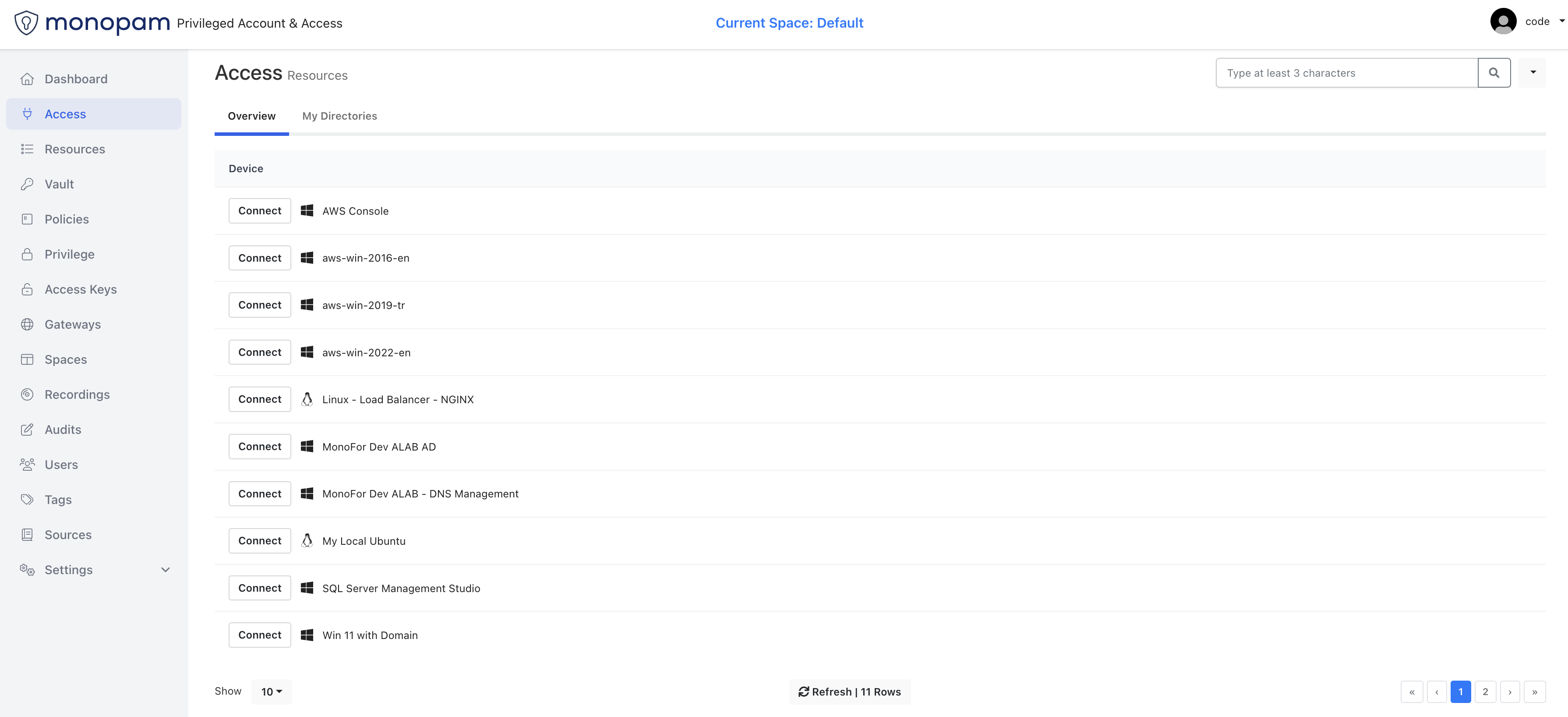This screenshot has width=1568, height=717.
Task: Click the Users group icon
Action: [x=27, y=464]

--

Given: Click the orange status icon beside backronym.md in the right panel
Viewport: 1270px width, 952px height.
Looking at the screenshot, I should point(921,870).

What the task asks: In the portion of the records that begins with the line containing "Given: Click the" and ends with the line containing "Looking at the", replace "orange" with "green" and reproduce only those lines, leaving everything else unchanged.

Solution below:
Given: Click the green status icon beside backronym.md in the right panel
Viewport: 1270px width, 952px height.
Looking at the screenshot, I should point(921,870).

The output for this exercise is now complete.